WORK REQUIRED ▸
Repeat these items word for word, starting at the line that contains "Open the Suivi" and ending at the line that contains "point(281,210)", both included.

[Pointing records for text and elements]
-=-=-=-=-
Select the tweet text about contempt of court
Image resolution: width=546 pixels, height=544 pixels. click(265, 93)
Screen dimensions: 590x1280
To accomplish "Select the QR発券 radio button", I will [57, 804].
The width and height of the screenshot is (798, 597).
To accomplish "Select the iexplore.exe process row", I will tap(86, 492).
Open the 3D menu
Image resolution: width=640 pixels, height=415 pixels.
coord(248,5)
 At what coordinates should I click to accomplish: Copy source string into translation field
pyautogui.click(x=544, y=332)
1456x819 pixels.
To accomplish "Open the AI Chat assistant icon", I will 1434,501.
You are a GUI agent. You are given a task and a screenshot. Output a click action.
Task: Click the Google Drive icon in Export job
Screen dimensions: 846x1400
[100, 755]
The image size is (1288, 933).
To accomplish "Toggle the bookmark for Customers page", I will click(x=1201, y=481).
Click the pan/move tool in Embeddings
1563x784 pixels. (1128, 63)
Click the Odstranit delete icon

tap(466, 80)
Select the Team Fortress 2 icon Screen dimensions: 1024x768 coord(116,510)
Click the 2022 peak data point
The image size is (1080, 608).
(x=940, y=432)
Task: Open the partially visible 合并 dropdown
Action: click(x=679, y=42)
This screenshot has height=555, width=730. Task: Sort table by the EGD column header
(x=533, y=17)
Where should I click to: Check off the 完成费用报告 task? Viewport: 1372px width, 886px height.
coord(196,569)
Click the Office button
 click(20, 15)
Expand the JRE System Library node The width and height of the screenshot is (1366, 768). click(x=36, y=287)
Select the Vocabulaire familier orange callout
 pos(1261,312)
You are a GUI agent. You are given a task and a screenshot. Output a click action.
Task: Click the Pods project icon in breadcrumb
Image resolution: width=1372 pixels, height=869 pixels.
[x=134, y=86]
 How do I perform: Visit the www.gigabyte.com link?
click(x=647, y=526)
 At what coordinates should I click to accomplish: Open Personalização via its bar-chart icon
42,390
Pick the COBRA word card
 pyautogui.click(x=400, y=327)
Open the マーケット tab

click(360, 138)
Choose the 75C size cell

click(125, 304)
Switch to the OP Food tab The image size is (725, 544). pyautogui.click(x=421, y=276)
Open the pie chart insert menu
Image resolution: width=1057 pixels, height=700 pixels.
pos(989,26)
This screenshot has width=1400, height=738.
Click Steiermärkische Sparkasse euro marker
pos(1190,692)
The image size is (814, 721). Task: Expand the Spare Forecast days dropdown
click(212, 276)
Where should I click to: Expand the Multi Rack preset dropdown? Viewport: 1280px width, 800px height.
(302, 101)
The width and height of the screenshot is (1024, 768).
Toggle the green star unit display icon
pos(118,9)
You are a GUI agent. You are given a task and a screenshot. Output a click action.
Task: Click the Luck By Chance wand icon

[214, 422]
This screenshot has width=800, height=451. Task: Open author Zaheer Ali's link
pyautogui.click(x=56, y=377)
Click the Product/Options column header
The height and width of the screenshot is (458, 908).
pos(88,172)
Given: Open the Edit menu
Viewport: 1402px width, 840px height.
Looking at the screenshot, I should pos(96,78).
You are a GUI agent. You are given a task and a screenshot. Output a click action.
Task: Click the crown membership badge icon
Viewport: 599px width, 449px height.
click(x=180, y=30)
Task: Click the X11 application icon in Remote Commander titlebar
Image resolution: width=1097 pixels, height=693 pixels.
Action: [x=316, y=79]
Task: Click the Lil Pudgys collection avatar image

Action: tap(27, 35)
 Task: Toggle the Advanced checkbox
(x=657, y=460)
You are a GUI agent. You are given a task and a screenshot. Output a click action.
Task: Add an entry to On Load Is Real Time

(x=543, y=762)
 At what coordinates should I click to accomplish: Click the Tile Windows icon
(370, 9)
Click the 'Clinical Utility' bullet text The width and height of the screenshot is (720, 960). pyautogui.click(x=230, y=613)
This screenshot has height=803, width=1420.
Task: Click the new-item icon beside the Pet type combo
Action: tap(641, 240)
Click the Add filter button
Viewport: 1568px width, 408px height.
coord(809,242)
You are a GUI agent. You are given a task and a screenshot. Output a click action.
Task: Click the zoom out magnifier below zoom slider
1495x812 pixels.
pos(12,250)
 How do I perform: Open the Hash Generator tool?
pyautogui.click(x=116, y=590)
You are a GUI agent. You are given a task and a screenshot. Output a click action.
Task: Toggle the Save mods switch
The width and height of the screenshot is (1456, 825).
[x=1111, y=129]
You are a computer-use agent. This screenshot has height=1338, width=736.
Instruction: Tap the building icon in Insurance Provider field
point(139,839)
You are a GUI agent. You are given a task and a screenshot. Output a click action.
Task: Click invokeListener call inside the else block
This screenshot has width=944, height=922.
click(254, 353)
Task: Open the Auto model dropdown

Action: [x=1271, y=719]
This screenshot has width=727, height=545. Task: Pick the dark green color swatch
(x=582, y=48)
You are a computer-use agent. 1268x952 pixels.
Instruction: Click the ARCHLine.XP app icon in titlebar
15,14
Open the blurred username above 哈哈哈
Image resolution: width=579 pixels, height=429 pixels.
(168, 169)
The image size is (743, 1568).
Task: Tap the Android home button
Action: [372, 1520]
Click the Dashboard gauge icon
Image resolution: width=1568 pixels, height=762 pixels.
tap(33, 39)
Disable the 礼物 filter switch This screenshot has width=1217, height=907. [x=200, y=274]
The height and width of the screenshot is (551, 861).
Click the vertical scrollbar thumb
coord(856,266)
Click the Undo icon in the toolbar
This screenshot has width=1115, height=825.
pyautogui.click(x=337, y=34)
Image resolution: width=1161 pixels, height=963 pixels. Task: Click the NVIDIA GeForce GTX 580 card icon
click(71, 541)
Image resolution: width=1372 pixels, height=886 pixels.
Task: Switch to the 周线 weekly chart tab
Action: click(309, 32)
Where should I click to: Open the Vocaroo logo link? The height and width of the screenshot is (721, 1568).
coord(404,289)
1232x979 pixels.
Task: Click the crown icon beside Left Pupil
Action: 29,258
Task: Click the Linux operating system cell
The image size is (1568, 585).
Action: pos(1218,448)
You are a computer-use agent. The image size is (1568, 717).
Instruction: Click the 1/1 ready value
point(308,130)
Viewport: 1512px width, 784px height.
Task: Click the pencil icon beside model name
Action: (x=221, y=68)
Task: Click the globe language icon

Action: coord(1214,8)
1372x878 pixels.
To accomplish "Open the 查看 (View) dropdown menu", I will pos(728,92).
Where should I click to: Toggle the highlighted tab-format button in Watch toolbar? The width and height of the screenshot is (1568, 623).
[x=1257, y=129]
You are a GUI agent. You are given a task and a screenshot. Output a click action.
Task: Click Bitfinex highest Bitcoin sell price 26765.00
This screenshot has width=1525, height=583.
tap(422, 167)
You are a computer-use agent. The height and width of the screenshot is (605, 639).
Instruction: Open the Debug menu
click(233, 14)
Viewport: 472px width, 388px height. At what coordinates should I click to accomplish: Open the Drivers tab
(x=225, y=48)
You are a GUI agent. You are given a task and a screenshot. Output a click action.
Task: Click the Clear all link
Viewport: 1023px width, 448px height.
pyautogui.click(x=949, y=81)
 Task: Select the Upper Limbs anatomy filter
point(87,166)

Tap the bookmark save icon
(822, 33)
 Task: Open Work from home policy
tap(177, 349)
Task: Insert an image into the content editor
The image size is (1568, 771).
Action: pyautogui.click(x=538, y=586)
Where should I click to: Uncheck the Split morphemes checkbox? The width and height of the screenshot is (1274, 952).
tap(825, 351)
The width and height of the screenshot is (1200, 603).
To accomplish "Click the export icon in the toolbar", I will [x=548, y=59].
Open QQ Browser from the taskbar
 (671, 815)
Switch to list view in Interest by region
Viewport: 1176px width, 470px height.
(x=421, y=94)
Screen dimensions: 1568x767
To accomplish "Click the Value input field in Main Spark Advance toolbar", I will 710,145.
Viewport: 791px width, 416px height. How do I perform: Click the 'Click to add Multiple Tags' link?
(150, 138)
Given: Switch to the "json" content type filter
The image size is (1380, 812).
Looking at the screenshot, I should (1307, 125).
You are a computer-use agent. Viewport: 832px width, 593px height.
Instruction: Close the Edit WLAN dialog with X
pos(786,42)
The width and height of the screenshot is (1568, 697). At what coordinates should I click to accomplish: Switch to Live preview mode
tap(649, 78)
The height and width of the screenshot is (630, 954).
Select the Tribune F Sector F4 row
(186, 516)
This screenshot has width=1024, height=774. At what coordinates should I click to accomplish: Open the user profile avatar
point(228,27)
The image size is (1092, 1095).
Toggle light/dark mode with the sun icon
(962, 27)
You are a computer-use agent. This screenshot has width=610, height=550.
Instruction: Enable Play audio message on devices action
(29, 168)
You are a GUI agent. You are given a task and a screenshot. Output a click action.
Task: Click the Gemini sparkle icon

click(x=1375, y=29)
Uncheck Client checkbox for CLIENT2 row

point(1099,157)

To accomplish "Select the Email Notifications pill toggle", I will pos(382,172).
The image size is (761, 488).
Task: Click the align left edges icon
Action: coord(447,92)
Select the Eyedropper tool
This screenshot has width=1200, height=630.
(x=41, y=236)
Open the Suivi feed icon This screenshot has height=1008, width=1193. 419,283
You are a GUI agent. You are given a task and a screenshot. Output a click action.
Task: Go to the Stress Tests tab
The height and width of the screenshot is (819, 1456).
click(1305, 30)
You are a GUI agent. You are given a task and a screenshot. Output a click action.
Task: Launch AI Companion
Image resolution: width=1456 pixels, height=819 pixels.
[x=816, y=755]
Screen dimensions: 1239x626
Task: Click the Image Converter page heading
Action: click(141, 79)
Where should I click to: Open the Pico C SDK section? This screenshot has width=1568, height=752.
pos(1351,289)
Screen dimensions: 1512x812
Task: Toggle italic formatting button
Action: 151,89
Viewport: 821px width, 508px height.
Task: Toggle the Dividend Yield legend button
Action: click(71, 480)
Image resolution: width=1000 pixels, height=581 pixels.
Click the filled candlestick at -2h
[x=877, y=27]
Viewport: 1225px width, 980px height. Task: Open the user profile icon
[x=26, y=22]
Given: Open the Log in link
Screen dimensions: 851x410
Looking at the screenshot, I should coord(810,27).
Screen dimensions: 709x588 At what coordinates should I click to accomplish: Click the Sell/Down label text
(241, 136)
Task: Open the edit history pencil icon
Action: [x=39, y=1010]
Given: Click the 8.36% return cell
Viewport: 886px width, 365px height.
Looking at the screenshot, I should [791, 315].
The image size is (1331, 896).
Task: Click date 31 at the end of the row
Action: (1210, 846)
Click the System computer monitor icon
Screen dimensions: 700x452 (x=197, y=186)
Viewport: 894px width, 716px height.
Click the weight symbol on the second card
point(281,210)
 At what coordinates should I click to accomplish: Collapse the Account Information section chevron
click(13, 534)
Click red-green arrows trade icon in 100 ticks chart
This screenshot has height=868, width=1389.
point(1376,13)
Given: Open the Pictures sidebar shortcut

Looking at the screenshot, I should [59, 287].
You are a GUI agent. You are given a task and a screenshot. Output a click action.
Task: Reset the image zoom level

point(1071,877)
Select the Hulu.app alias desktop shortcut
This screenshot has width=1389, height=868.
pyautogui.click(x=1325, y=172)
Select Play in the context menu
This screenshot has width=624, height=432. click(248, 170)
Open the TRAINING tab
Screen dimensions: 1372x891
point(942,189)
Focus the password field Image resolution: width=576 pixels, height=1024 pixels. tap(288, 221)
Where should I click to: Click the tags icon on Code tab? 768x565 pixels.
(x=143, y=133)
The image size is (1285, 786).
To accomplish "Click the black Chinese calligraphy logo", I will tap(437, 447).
-=-=-=-=-
ANSWER FOR THIS EXERCISE ▸
Open the Suivi feed icon This screenshot has height=1008, width=1193. 419,283
You are a GUI agent. You are given a task and a screenshot. Output a click action.
Task: Go to the Stress Tests tab
The height and width of the screenshot is (819, 1456).
click(1305, 30)
You are a GUI agent. You are given a task and a screenshot. Output a click action.
Task: Launch AI Companion
Image resolution: width=1456 pixels, height=819 pixels.
[x=816, y=755]
Screen dimensions: 1239x626
Task: Click the Image Converter page heading
Action: click(141, 79)
Where should I click to: Open the Pico C SDK section? This screenshot has width=1568, height=752.
pos(1351,289)
Screen dimensions: 1512x812
Task: Toggle italic formatting button
Action: 151,89
Viewport: 821px width, 508px height.
Task: Toggle the Dividend Yield legend button
Action: click(71, 480)
Image resolution: width=1000 pixels, height=581 pixels.
Click the filled candlestick at -2h
[x=877, y=27]
Viewport: 1225px width, 980px height. Task: Open the user profile icon
[x=26, y=22]
Given: Open the Log in link
Screen dimensions: 851x410
Looking at the screenshot, I should coord(810,27).
Screen dimensions: 709x588 At what coordinates should I click to accomplish: Click the Sell/Down label text
(241, 136)
Task: Open the edit history pencil icon
Action: [x=39, y=1010]
Given: Click the 8.36% return cell
Viewport: 886px width, 365px height.
Looking at the screenshot, I should [791, 315].
The image size is (1331, 896).
Task: Click date 31 at the end of the row
Action: (1210, 846)
Click the System computer monitor icon
Screen dimensions: 700x452 (x=197, y=186)
Viewport: 894px width, 716px height.
Click the weight symbol on the second card
point(281,210)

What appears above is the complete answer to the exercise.